Rolf Turner rolf at math.unb.ca
Mon Jul 12 19:37:55 CEST 2004

```Darren Shaw wrote:

> this may be a simple question - but i would appreciate any thoughts
>
> does anyone know how you would get one lower and one upper confidence
> interval for a set of data that consists of proportions.  i.e. taking a
> usual confidence interval for normal data would result in the lower
> confidence interval being negative - which is not possible given the data
> (which is constrained between 0 and 1)
>
> i can see how you calculate a upper and lower confidence interval for a
> single proportion, but not for a set of proportions

(1) Your question appears to be a bit ``off topic''.  I.e. it is
implement methodology in R.

(2) You need to make the scenario clearer.  What do your data
actually consist of?  What are you assuming?

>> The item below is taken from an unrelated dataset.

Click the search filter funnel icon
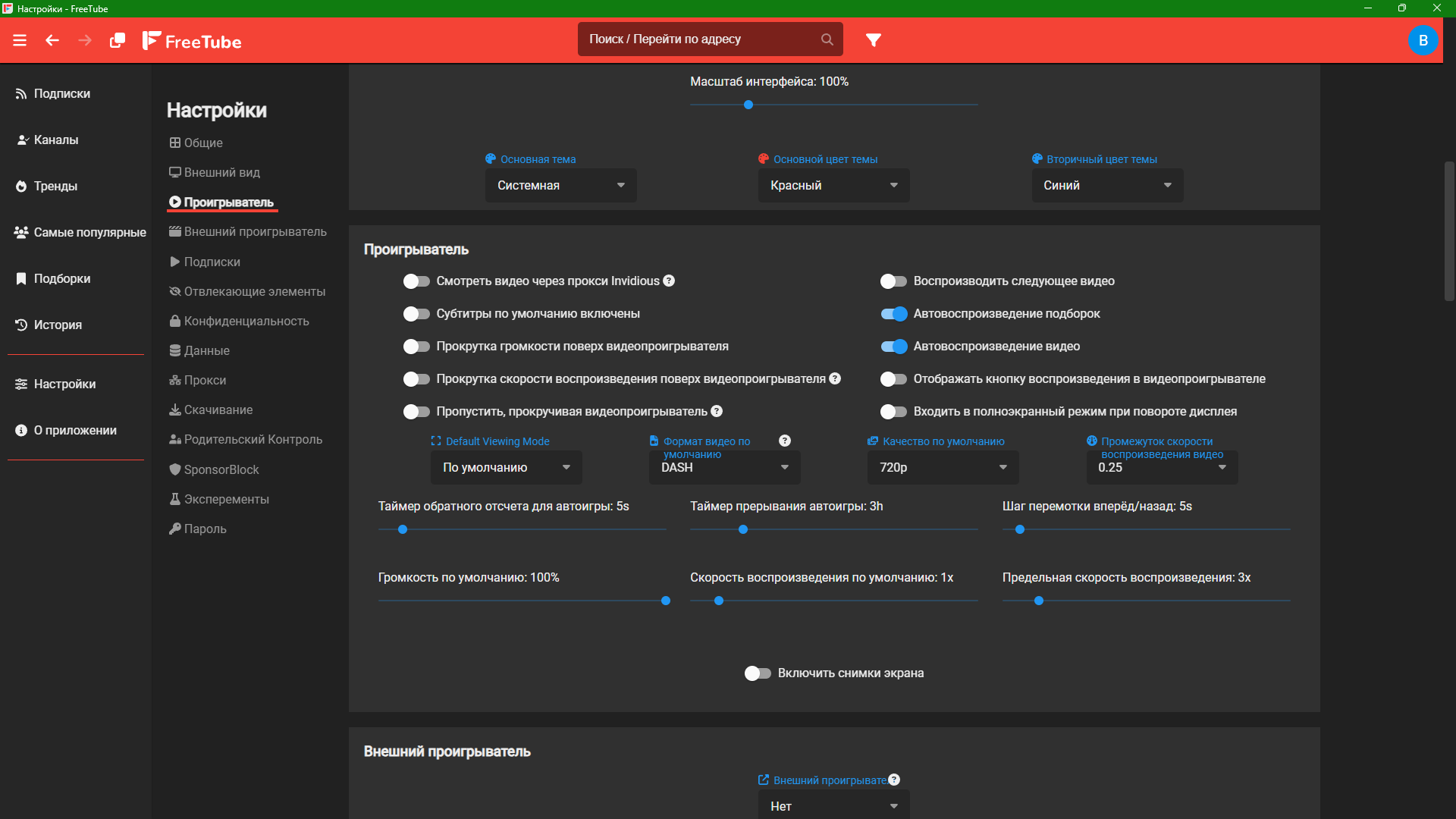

The only reasonable scenario that springs to mind (perhaps this is
merely indicative of poverty of imagination on my part) is that you
have a number of ***independent*** samples, each yielding a sample
proportion, and each coming from the same population (or at least
from populations having the same population proportion ``p''.  I.e.
you have p.hat_1, ..., p.hat_n and from these you wish to calculate a
confidence interval for p.

You need to know the sample ***sizes*** for each sample.  If you
don't, you're screwed.  Full stop.  There is absolutely nothing
sensible you can do.  If you ***do*** know the sample sizes (say k_1,
..., k_n) then the problem is trivial.

You have p.hat_j = x_j/k_j for j = 1, ..., n.

Let x = x_1 + ... + x_n  and k = k_1 + ... + k_n.

Form p.hat = x/k.  (I.e. you ***really*** just have one big
happy sample.)  Then calculate the confidence interval for p
in the usual way:

p.hat +/- (z-value) * sqrt(p.hat * (1 - p.hat)/k)

If this is not the scenario with which you need to cope, then
you'll have to explain what that scenario actually is.

cheers,

Rolf Turner
rolf at math.unb.ca

```